Creation Evidence - The Great Debate of Origins
Creation Evidence is sought by Creationists to discredit Evolution, not to validate Special Creation
It is agreed on all sides that there are only two possible solutions to the riddle of origins. Either Someone made the world, or the world made itself. A third option, the world is eternal and without origin, contradicts Natural Laws such as Thermodynamics and has been disproved with mathematical certainty in the 20th century. As the universe is obviously complex and seemingly well-designed, a Designer should be the scientific default. In everything we observe today, concept and design are the result of a Mind. Furthermore, Natural Laws such as Gravity, Inverse Squares, Cause and Effect, and Thermodynamics imply a Law-giver.
Unless a natural mechanism constrained by Natural Law, by which the entire universe could come into existence and further develop through random process, is found, a Creator must be the theoretical default. It doesn't matter whether an individual scientist has difficulty accepting it or not. As Sir Arthur Conan Doyle so eloquently stated in his Sherlock Holmes series, "Once you eliminate the impossible, whatever remains, no matter how improbable, must be the truth."
Creation Evidence - A Few Brief Examples:
- Lack of Transitional Fossils. Charles Darwin wrote, "Lastly, looking not to any one time, but to all time, if my theory be true, numberless intermediate varieties, linking closely together all the species of the same group, must assuredly have existed. But, as by this theory, innumerable transitional forms must have existed, why do we not find them embedded in countless numbers in the crust of the earth?" (Origin of Species, 1859). Since Darwin put forth his theory, scientists have sought fossil evidence indicating past organic transitions. Nearly 150 years later, there has been no evidence of transition found thus far in the fossil record.
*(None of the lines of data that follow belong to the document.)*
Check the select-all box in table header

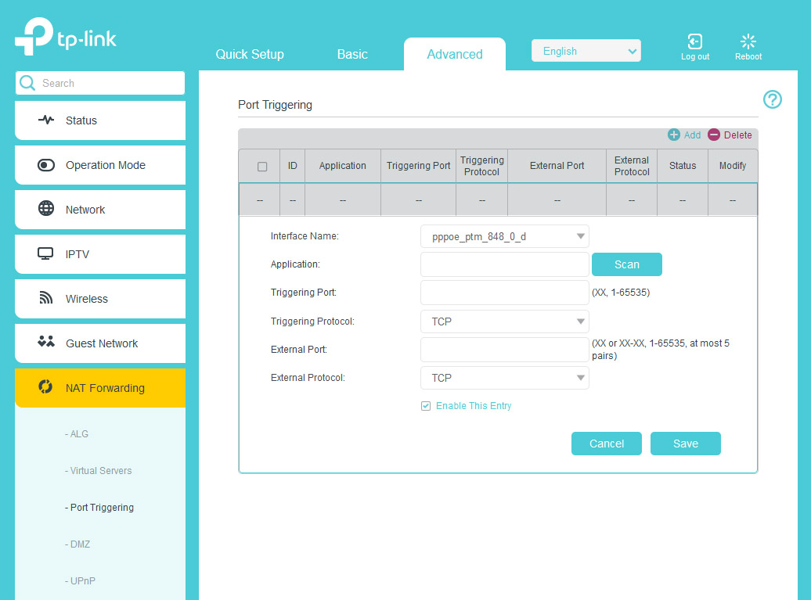click(262, 167)
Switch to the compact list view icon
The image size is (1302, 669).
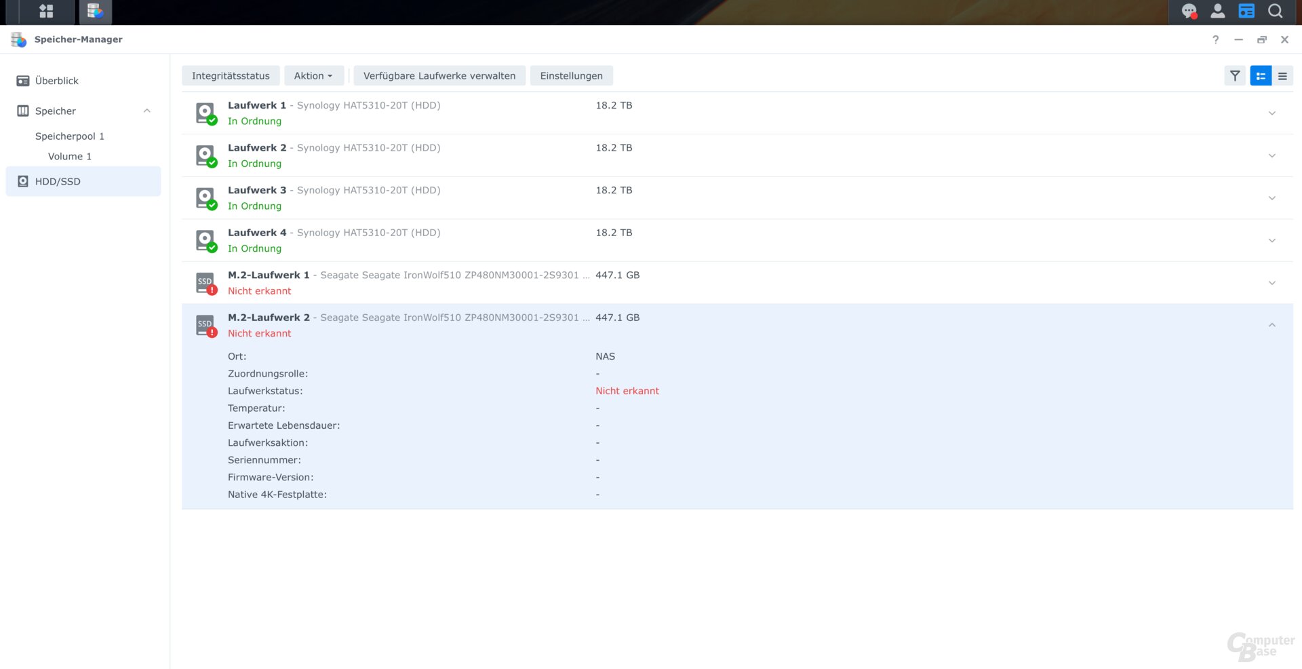(1282, 76)
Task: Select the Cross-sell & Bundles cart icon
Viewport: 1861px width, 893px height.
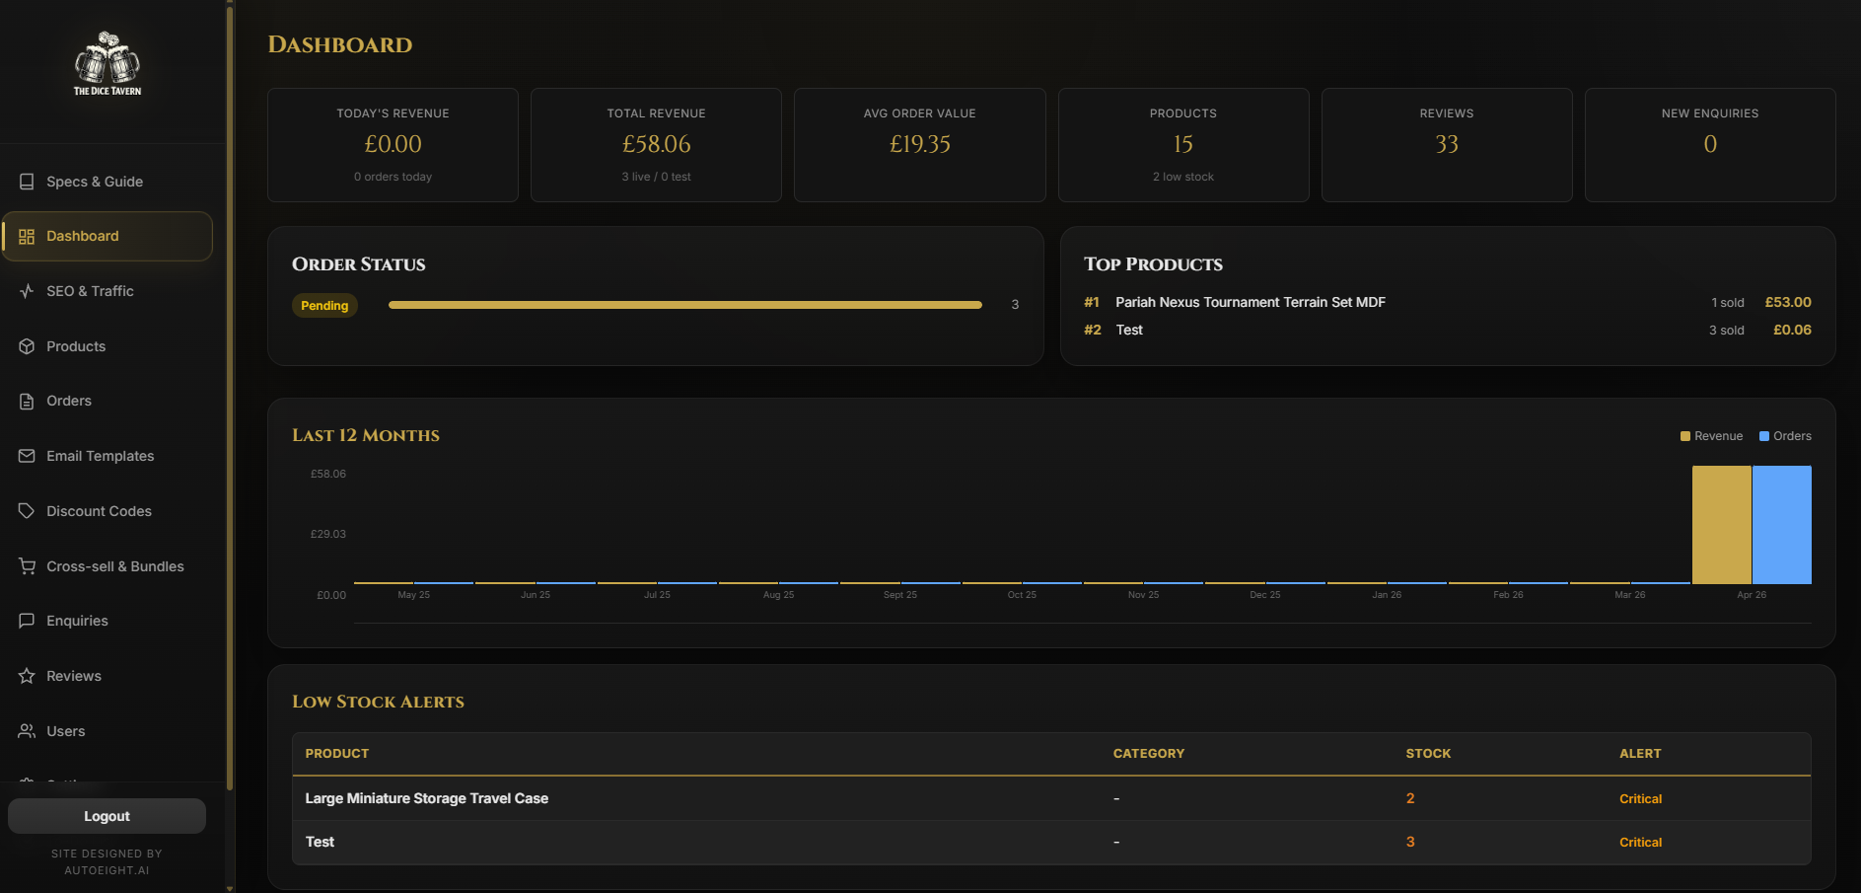Action: 27,566
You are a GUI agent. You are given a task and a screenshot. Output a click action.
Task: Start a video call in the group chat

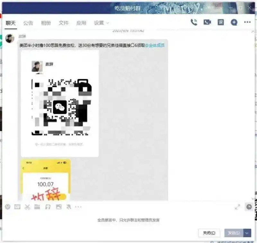click(x=207, y=22)
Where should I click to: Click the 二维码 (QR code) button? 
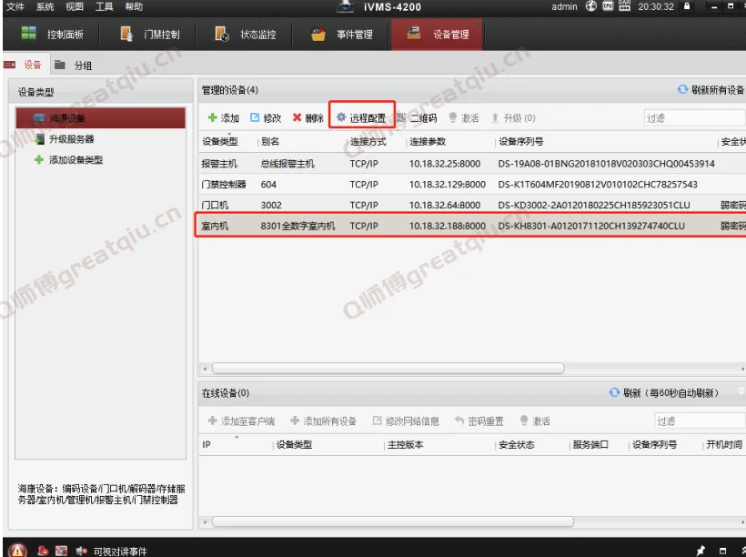[417, 118]
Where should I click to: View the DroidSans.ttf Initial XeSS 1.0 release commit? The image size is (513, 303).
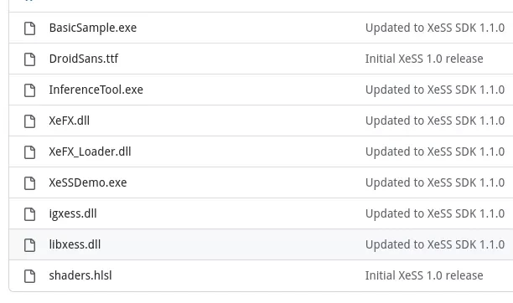point(424,59)
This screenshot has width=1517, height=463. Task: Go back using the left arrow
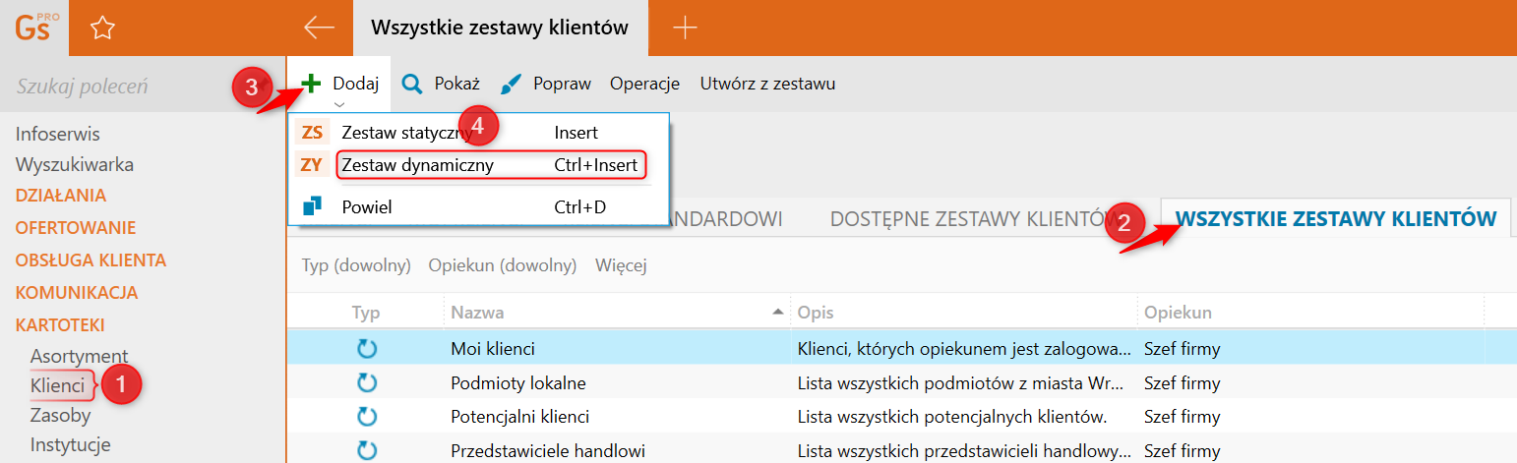[319, 28]
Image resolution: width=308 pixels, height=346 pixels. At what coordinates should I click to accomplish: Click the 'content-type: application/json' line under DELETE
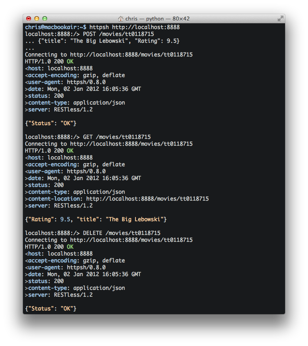[75, 288]
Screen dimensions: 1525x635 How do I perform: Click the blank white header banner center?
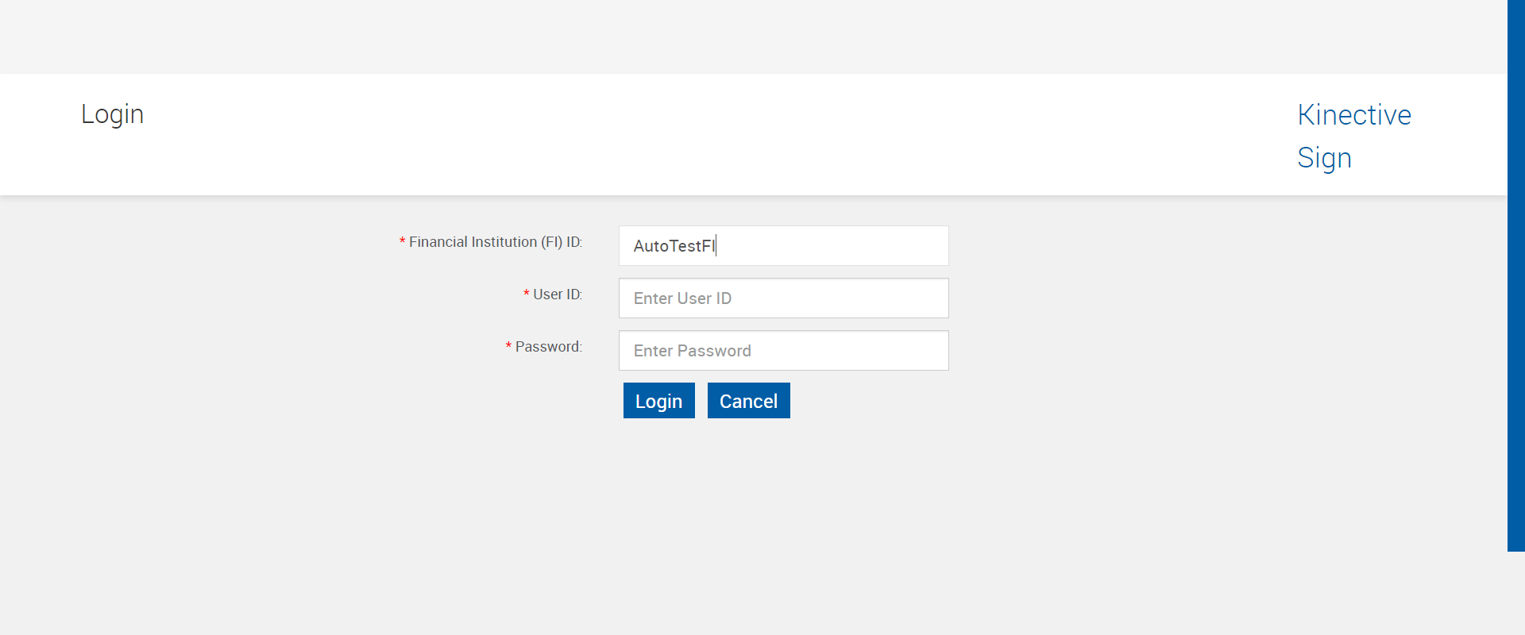pyautogui.click(x=715, y=135)
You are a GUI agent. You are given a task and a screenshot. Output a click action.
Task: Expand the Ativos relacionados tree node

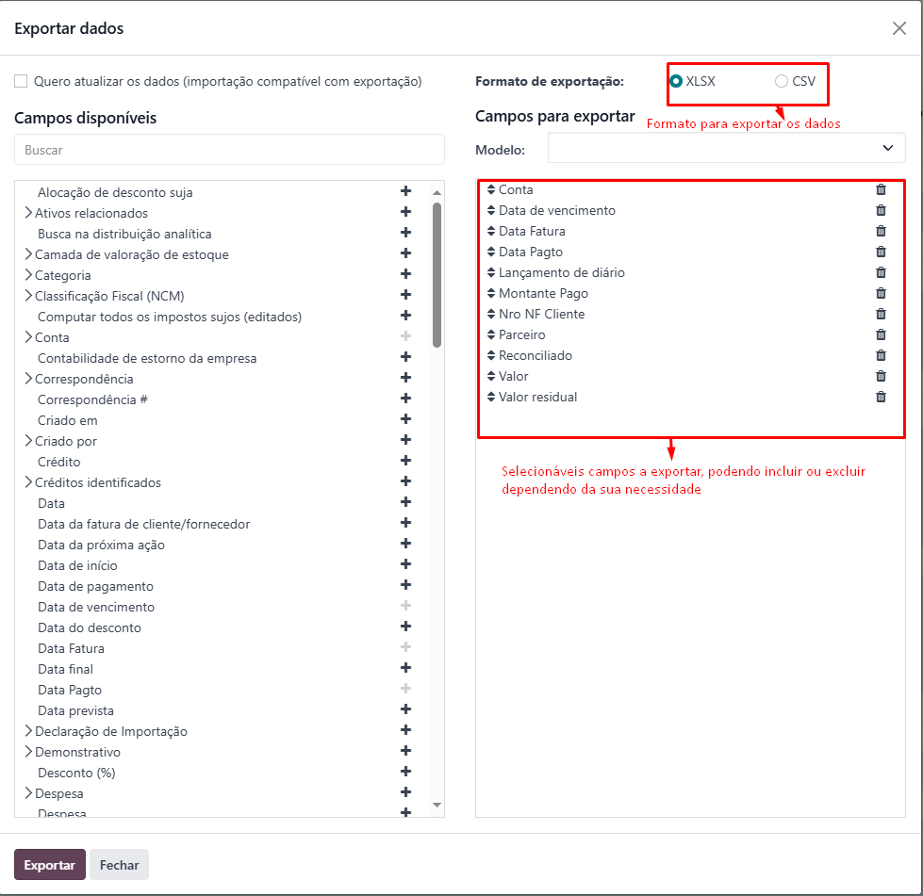(28, 213)
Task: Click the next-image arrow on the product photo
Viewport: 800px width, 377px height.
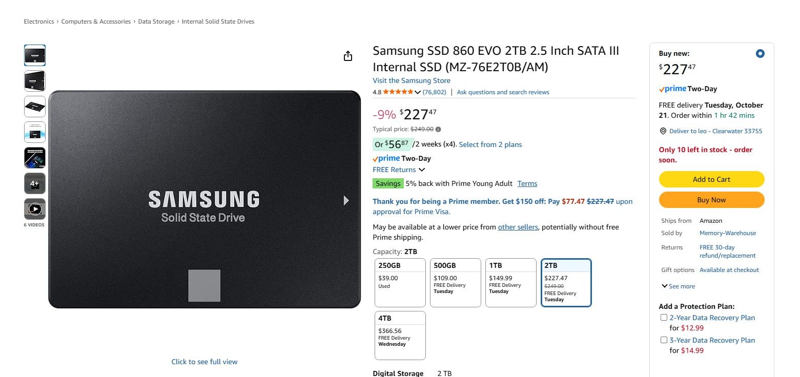Action: [346, 201]
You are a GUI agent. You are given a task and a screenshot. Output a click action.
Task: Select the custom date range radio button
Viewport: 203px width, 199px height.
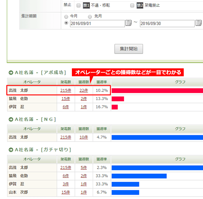(x=66, y=23)
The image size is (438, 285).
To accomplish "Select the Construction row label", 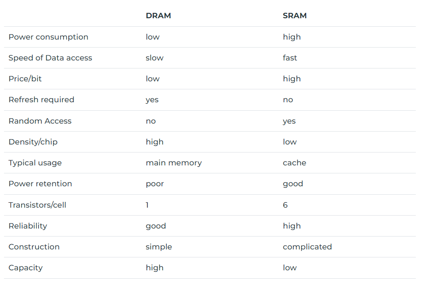I will coord(34,247).
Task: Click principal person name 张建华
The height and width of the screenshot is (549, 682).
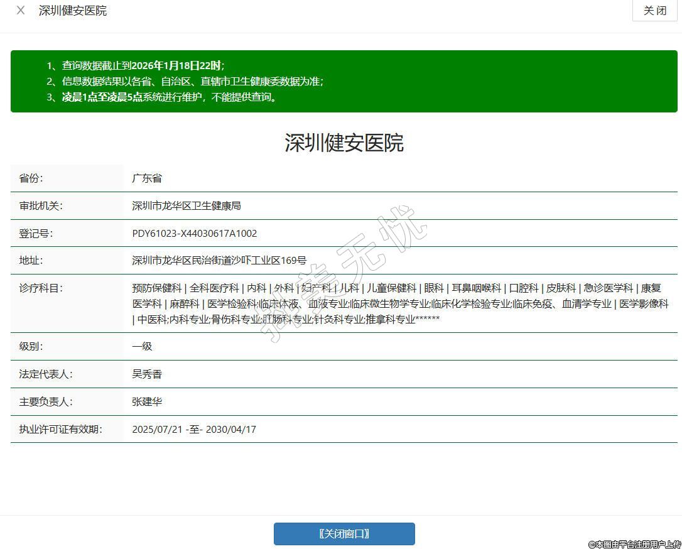Action: point(147,402)
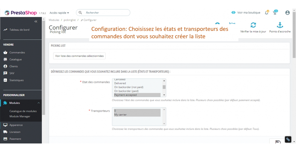Open the Accès rapide dropdown
Image resolution: width=296 pixels, height=152 pixels.
59,13
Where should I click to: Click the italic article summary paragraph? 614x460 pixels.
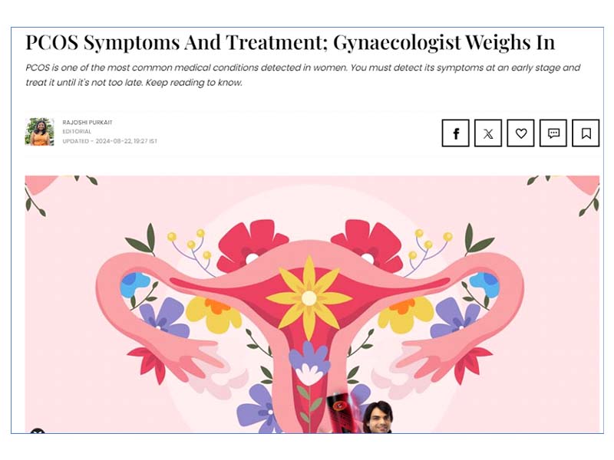pyautogui.click(x=302, y=74)
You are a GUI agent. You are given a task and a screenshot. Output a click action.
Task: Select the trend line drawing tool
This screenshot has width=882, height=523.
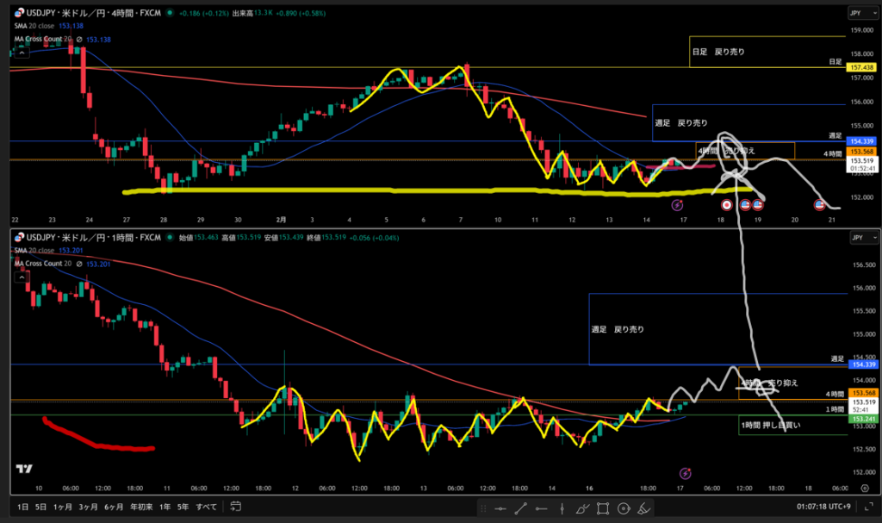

- Lack of a Natural Mechanism. Charles Darwin, in his Origin of Species, proposed Natural Selection to be the mechanism by which an original simple-celled organism could have evolved gradually into all species observed today, both plant and animal. Darwin defines evolution as "descent with modification." However, Natural Selection is known to be a conservative process, not a means of developing complexity from simplicity. Later, with our increased understanding of genetics, it was thought perhaps Natural Selection in conjunction with genetic mutation allowed for the development of all species from a common ancestor. However, this is theoretical and controversial, since "beneficial" mutations have yet to be observed. In fact, scientists have only observed harmful, "downward" mutations thus far.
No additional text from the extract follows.